THE DATA -
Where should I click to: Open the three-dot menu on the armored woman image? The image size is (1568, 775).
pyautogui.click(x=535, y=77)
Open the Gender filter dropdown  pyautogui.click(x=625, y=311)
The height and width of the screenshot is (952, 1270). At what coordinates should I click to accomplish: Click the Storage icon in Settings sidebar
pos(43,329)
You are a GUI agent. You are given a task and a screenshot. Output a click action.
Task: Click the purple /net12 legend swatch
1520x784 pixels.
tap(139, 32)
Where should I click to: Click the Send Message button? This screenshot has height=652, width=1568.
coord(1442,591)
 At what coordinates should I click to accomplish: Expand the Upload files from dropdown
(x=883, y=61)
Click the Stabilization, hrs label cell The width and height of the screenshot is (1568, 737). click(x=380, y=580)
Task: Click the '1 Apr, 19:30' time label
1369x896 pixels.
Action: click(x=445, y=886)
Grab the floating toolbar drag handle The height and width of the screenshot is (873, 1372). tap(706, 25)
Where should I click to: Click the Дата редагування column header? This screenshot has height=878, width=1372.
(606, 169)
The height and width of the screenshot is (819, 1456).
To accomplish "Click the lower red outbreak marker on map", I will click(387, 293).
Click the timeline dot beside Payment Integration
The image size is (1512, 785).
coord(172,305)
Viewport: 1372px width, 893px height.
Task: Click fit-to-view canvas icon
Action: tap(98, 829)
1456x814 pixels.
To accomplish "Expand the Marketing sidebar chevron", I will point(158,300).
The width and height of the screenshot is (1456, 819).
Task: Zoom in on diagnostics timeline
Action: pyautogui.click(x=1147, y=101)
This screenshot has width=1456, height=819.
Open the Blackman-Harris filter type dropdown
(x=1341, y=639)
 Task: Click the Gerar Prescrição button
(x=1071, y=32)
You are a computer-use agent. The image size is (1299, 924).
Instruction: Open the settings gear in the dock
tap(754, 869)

TASK DETAILS -
Quote, word for word, every line starting at the one that contains "This screenshot has width=1456, height=819." and ending with the final line of the entries.

EXPECTED ANSWER -
This screenshot has width=1456, height=819.
Open the Blackman-Harris filter type dropdown
(x=1341, y=639)
 Task: Click the Gerar Prescrição button
(x=1071, y=32)
You are a computer-use agent. The image size is (1299, 924).
Instruction: Open the settings gear in the dock
tap(754, 869)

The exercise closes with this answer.